In reply to Jeff Charles, Oct 24, 2010

Jeff Charles wrote:

GordonBGood wrote:

...My temporary or alternate solution proposed above may be practical for the current design of the K-5, where neither can the amount of memory nor the flash memory write speed be increased , thus the proposal is to reduce the average size of the files that need to be written by having an optional 12-bit mode.

Makes sense. Why there isn't a 12-bit mode already is unclear.

Well, one reason that there may not be an optional 12 bit mode is that it appears the way the Pentax have implemented it, it would take a completely separate processing chain for each of the 12 bit and 14 bit modes. The 12 bit mode as used with previous cameras including the K-7, K-x, and K-r appear to be dealing with a byte packed raw buffer and thus would have to process by reversing the byte packing for alternate photosites in turning three bytes into readings from two photosites where it appears that the 14-bit mode uses two bytes per photosite so that this unpacking wouldn't need to be done.
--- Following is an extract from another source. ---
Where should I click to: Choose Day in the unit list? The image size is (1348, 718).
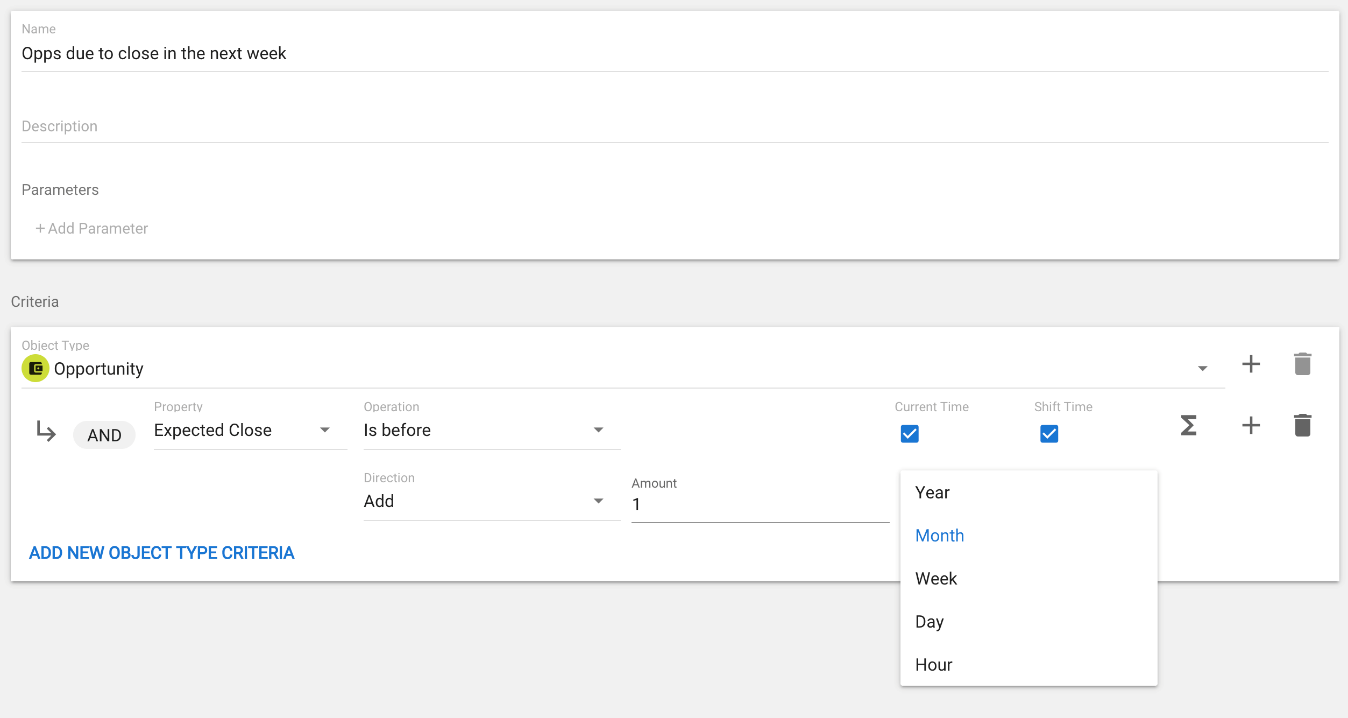click(929, 622)

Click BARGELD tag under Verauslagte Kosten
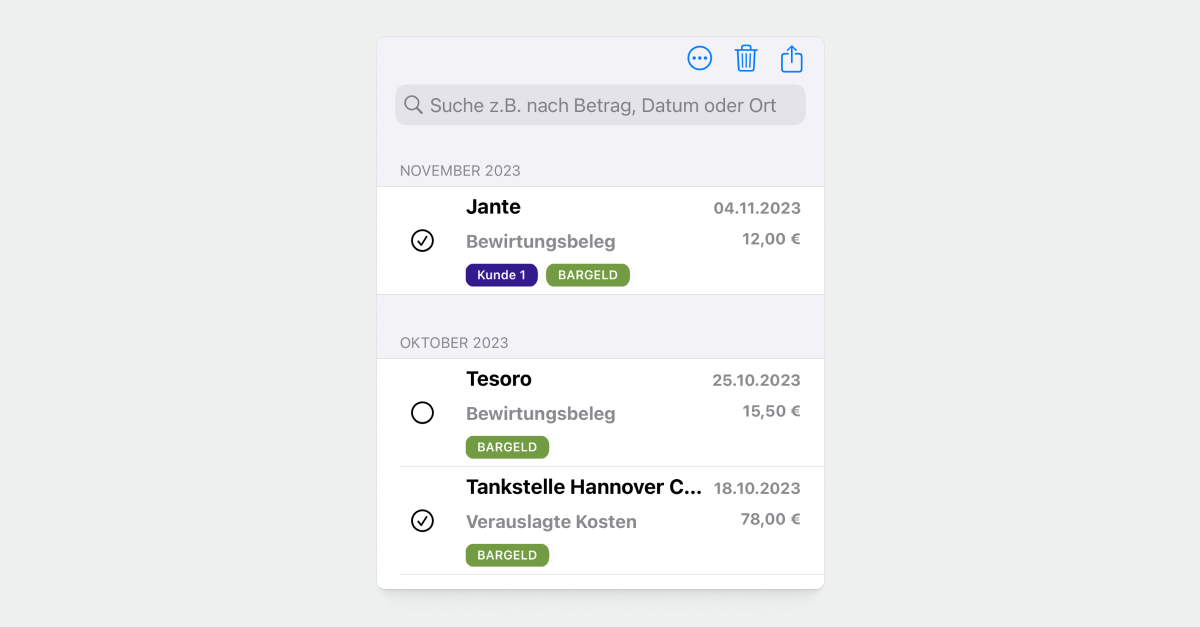[507, 555]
I don't say that both options couldn't be offered if there is enough space in the firmware EEPROM's but there could be a fair amount of extra code.
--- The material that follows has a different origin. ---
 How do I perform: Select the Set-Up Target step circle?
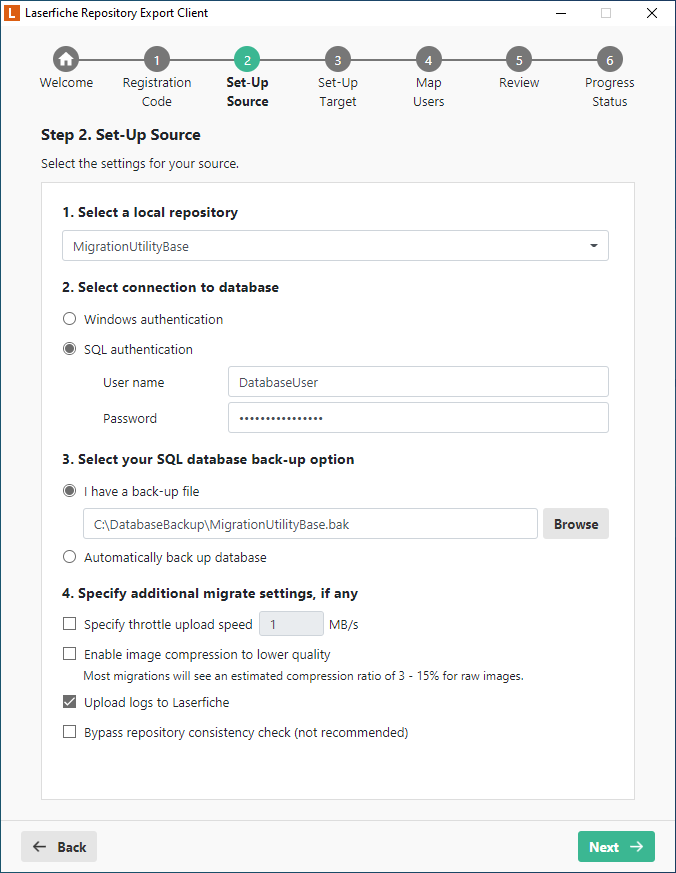pyautogui.click(x=337, y=60)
The advantages that 14 bit brings may not be important in many cases, and I think I read that there is little benefit at high ISOs. So, the "price" of 14 bit has to be paid with every raw, whether you need it or not.

You are correct that there is no advantage to 14-bit raw in many cases, as in all ISO's above 200, in all the brighter tones above about 9.7 stops below the full bright clipping level at even the lowest ISO and even less for higher ISO's (11 stops below at ISO 200), and even in the best of cases only provides a few extra very dark graduations as in less than four extra distinct levels even if one boosts the very dark levels up to where we can actually see these. It would seem to be a bit price to pay for a benefit of very few underexposed or truly wide scene Dynamic Range (DR) images.

Also, one issue with K-5 buffer clearing seems to be that you can't review any images until the buffer is fully cleared. A couple of other DSLRs I own (Olympus and Nikon) both allow review will data is being written to the card. Could Pentax make a firmware change to support this?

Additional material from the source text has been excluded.